Homélie du 12 octobre 2020

« Cette génération est une génération mauvaise » : est mauvais ce qui n’est pas bon, c’est-à-dire ce qui s’est écarté de la voie du bien, et donc : ce qui est dévoyé. C’est le sens du terme hébreu « Hatta », qui désigne le péché. « Cette génération est mauvaise » parce que, non seulement elle refuse de reconnaître le temps où Dieu la visite, mais elle prétend le mettre à l’épreuve en réclamant « un signe ». La génération dont parle Jésus n’est pas seulement celle de ses contemporains juifs : le terme désigne d’une manière bien plus vaste toutes les générations issues de notre pauvre humanité marquée par le péché. Tous nous sommes atteints d’une terrible maladie : la duplicité du cœur, que la Bible désigne par le terme hébreu « Awon » – traduit également par « péché ». Comme « la foule » que le prophète Elie interpelle sur le mont Carmel, nous « plions le genou de deux côtés » (1 R 18, 21), du côté de l’Evangile et du côté de nos Baals ; nous nous trouvons mille « bonnes raisons » pour ne pas suivre le Seigneur dans la radicalité qui devrait s’imposer à nous, si du moins nous avons vraiment compris l’enjeu de sa venue parmi les hommes.

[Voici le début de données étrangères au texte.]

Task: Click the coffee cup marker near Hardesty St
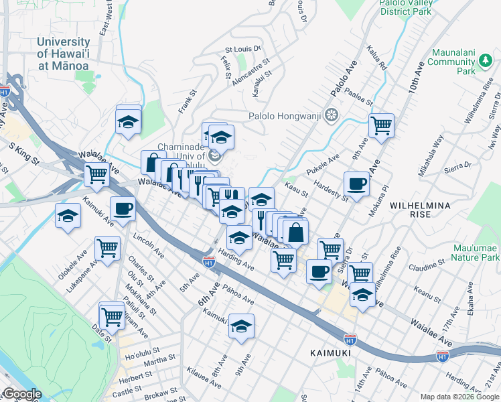click(x=356, y=183)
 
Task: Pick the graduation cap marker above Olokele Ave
click(x=68, y=216)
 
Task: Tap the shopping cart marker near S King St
click(x=96, y=174)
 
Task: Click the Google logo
click(x=23, y=394)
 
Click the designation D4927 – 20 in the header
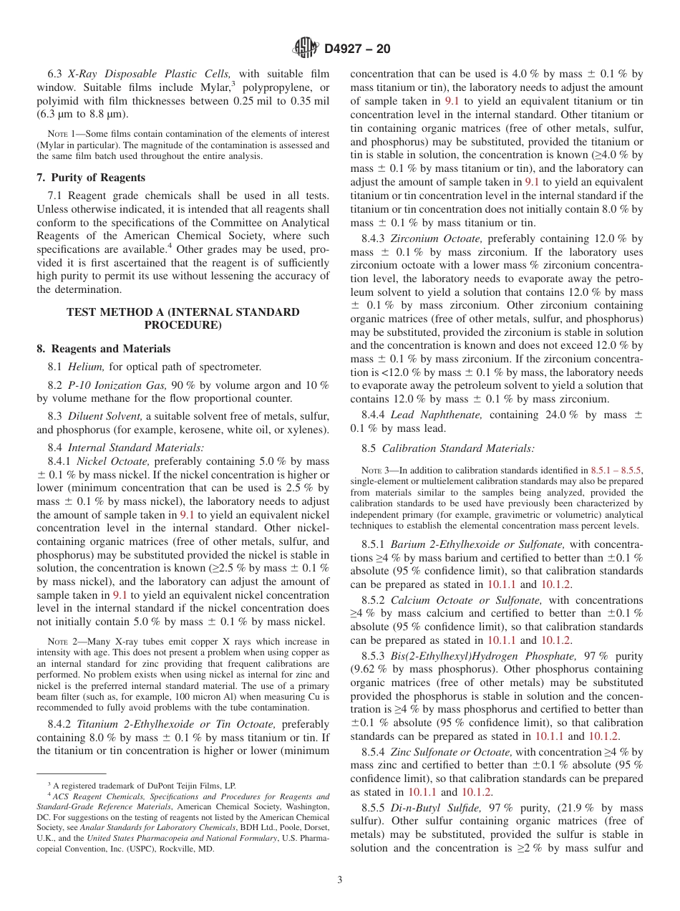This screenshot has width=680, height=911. point(357,49)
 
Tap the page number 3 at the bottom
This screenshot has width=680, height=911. point(340,879)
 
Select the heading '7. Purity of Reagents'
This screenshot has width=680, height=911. point(91,178)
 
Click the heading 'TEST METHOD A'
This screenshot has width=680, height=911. point(183,312)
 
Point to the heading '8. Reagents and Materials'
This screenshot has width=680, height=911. point(104,349)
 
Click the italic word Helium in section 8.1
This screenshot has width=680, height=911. point(86,367)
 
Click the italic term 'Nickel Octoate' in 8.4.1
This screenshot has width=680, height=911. point(113,461)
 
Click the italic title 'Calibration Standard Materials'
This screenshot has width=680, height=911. point(458,448)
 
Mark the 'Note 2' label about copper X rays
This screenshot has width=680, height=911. point(59,642)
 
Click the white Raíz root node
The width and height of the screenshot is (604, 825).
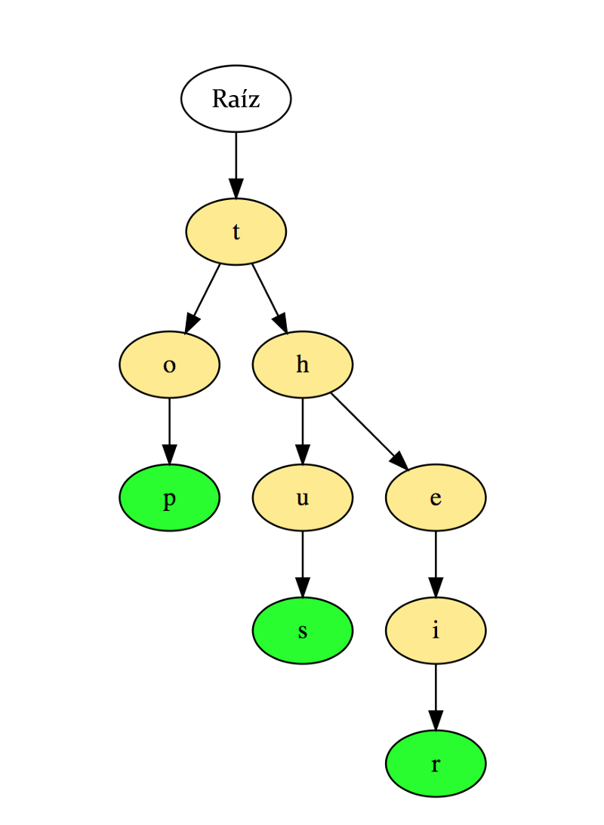(x=236, y=99)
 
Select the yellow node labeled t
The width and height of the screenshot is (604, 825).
(x=236, y=232)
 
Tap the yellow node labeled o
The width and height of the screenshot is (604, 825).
(x=169, y=365)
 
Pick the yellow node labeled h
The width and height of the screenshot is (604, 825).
(x=302, y=365)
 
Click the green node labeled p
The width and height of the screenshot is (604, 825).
(x=169, y=498)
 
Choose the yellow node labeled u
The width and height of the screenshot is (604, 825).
(x=302, y=498)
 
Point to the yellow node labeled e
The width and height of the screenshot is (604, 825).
(x=436, y=498)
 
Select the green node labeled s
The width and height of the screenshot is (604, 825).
(x=302, y=631)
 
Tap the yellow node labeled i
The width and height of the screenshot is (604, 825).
(x=436, y=631)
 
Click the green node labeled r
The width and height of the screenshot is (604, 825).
(x=436, y=764)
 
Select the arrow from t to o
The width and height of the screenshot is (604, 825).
(x=202, y=298)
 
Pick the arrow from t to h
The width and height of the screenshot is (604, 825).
(x=269, y=298)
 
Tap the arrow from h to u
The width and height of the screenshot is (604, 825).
(x=302, y=431)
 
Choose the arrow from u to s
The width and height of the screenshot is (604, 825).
(x=302, y=565)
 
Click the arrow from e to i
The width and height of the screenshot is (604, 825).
(x=436, y=565)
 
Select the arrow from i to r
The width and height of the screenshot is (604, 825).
(x=436, y=697)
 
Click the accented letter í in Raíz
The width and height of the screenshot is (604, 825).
(x=243, y=99)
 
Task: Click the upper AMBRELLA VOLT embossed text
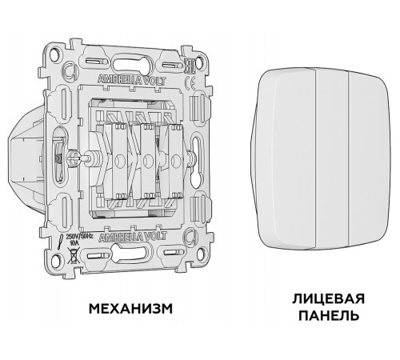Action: [123, 79]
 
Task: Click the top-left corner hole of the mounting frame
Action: [55, 55]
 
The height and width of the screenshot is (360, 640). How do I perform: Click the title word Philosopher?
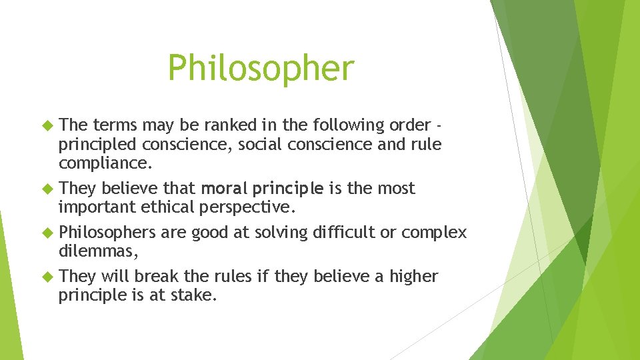pos(261,68)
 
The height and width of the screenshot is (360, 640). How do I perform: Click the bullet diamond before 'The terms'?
pos(47,125)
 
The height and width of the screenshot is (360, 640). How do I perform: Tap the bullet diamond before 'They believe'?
pos(47,189)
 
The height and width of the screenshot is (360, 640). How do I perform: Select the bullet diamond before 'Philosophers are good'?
pos(47,233)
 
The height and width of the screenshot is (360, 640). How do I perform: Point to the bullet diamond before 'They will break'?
pos(47,277)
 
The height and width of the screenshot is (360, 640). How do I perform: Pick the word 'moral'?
pos(222,189)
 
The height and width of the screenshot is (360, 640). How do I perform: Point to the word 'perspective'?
pos(247,207)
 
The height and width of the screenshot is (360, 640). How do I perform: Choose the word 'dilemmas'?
pos(97,251)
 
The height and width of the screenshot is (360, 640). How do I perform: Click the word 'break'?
pos(155,277)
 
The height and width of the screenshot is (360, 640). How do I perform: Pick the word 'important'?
pos(97,207)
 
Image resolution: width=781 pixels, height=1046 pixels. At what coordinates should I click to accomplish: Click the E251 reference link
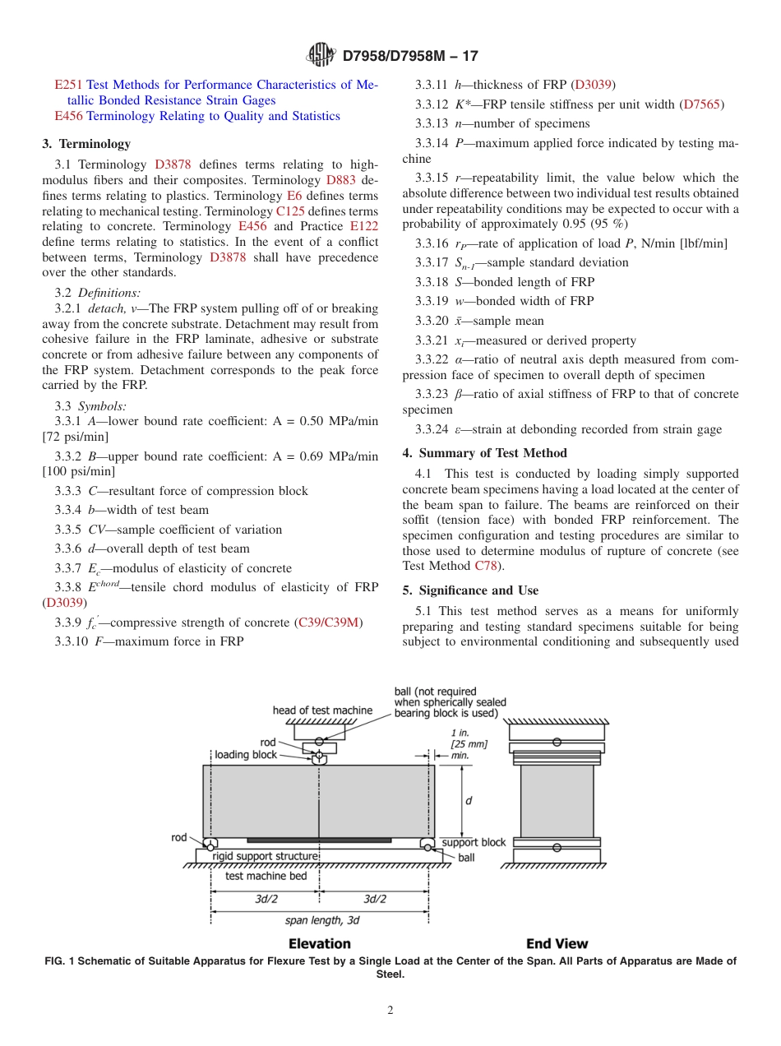pos(68,85)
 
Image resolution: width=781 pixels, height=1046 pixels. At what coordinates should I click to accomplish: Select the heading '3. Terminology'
pos(86,144)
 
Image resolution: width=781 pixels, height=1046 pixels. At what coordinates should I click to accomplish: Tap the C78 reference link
pos(485,566)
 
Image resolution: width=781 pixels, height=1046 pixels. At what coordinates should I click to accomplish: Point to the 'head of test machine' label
pos(322,710)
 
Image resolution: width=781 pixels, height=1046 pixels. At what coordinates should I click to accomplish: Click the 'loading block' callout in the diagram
pos(246,755)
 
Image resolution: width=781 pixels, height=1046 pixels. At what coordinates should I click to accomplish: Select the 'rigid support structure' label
pos(265,856)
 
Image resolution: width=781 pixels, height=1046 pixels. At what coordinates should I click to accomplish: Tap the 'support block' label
pos(474,843)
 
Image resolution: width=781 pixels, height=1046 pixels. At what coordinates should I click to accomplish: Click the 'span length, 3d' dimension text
pos(322,920)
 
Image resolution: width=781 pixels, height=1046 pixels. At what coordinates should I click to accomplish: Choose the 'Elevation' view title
pos(319,944)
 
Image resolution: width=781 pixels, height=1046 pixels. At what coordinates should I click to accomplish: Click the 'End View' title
pos(557,944)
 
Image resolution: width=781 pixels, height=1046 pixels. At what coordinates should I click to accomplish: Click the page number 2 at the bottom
pos(390,1011)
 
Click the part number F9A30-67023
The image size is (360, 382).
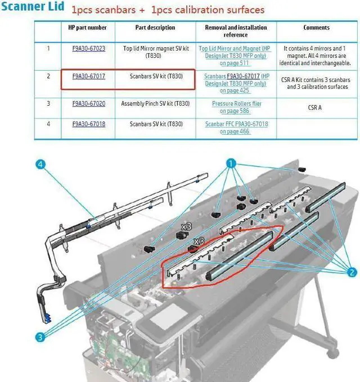click(x=89, y=48)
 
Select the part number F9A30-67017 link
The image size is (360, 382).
click(x=89, y=76)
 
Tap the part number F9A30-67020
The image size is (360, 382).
click(x=89, y=104)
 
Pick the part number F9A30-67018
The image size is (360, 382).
click(x=89, y=124)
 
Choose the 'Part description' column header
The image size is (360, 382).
click(x=155, y=28)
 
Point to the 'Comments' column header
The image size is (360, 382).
click(x=317, y=28)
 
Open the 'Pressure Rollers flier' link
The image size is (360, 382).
click(x=236, y=104)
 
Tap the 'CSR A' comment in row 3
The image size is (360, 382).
click(x=315, y=107)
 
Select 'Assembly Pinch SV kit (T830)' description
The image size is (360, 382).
click(x=155, y=104)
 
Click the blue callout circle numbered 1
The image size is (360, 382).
click(x=231, y=163)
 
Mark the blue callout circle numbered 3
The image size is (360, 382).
click(x=41, y=338)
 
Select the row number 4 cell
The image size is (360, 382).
click(x=48, y=124)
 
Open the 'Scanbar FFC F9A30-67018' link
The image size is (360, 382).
click(x=236, y=124)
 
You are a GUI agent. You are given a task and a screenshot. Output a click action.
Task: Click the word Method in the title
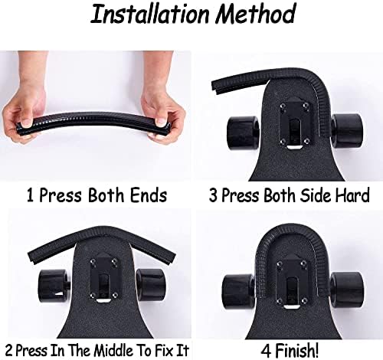[x=255, y=14]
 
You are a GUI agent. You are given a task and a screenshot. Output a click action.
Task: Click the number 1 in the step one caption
[x=30, y=196]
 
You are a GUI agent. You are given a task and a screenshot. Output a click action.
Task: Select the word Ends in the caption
[x=149, y=195]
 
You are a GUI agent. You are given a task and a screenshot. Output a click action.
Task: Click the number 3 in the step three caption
[x=214, y=196]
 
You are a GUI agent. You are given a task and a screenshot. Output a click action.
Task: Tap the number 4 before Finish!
[x=266, y=351]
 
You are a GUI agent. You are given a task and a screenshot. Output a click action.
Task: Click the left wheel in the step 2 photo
[x=54, y=286]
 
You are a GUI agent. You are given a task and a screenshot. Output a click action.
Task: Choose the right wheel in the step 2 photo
[x=151, y=285]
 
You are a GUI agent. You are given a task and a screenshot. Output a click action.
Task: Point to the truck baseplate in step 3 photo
[x=294, y=125]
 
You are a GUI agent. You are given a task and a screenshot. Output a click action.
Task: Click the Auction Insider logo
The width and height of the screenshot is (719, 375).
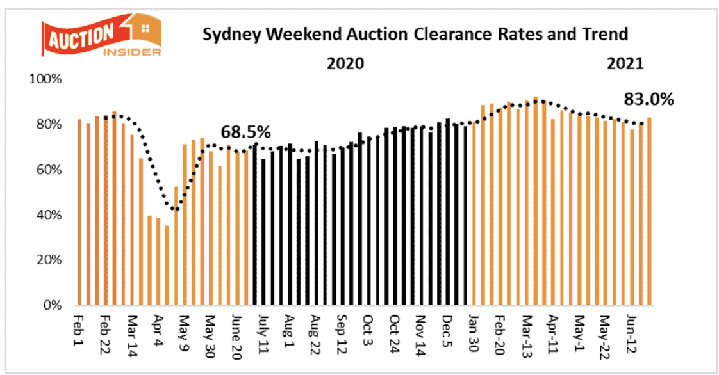[x=101, y=39]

Tous pécheurs qu’ils étaient, les gens de Ninive méritent notre admiration par la promptitude avec laquelle ils se sont convertis à l’appel de Jonas – ce prophète étranger venu leur annoncer un message de malheur. Leur attitude prouve qu’au cœur même de leur perversion, ils avaient néanmoins gardé la lampe de leur conscience allumée : sans chercher à « tricher », ils se sont reconnus pécheurs et n’ont pas contesté le bien-fondé du châtiment qui leur était annoncé. Bien plus : la vigueur de leur repentance prouve qu’ils n’avaient pas enfermé Dieu dans l’image d’un justicier intransigeant, sans quoi ils n’auraient pas nourri l’espoir de le fléchir. Etonnamment, les habitants de Ninive, ville païenne réputée pour sa perversion, semblent avoir une intuition plus juste de Dieu que les fils de la promesse. Reconnaissant la pertinence des avertissements de Jonas, ils l’écoutent comme un envoyé de Dieu, sans demander d’autre « signe » que celui de la parole de ce prophète faisant irruption inopinément dans leur ville pour annoncer sa destruction. Cette humilité, accompagnée d’une prompte conversion, va attirer sur eux la miséricorde divine, alors que nos lenteurs à croire et à nous repentir empêchent le Seigneur de nous faire grâce comme il le désire.

Aux Ninivites s’applique la béatitude que Jésus vient de prononcer dans le verset qui précède immédiatement la péricope de ce jour :

Heureux ceux qui écoutent la parole de Dieu et qui l’observent (Lc 11, 28).

Si la Parole de Dieu transmise par le prophète Jonas est capable de conduire ces païens à la conversion salutaire, combien plus celle du Verbe incarné a-t-elle la puissance de nous sanctifier, quel que soit le triste état dans lequel nous ont conduit nos fautes. Encore faut-il que nous écoutions le Seigneur avec la disponibilité de cœur qui permette à sa Parole de porter son fruit dans nos vies ; ce qui suppose que nous renoncions à nos tergiversations pour nous livrer au mystère de la croix, « folie pour ceux qui vont vers leur perte, mais pour ceux qui vont vers leur salut, pour nous, elle est puissance de Dieu » (1 Co 1, 18).

Seigneur Jésus, garde-nous de te mettre à l’épreuve en exigeant que tu te révèles dans notre vie selon nos désirs un peu courts. Apprends-nous à écouter ta Parole qui résonne au fond de nos cœur et donne-nous la force de la mettre en pratique. Que dans l’obéissance de la foi, nous nous laissions convertir à ta présence, toi le tout-proche, l’Emmanuel, Dieu avec nous, germe de vie éternelle enfoui dans la terre de notre quotidien.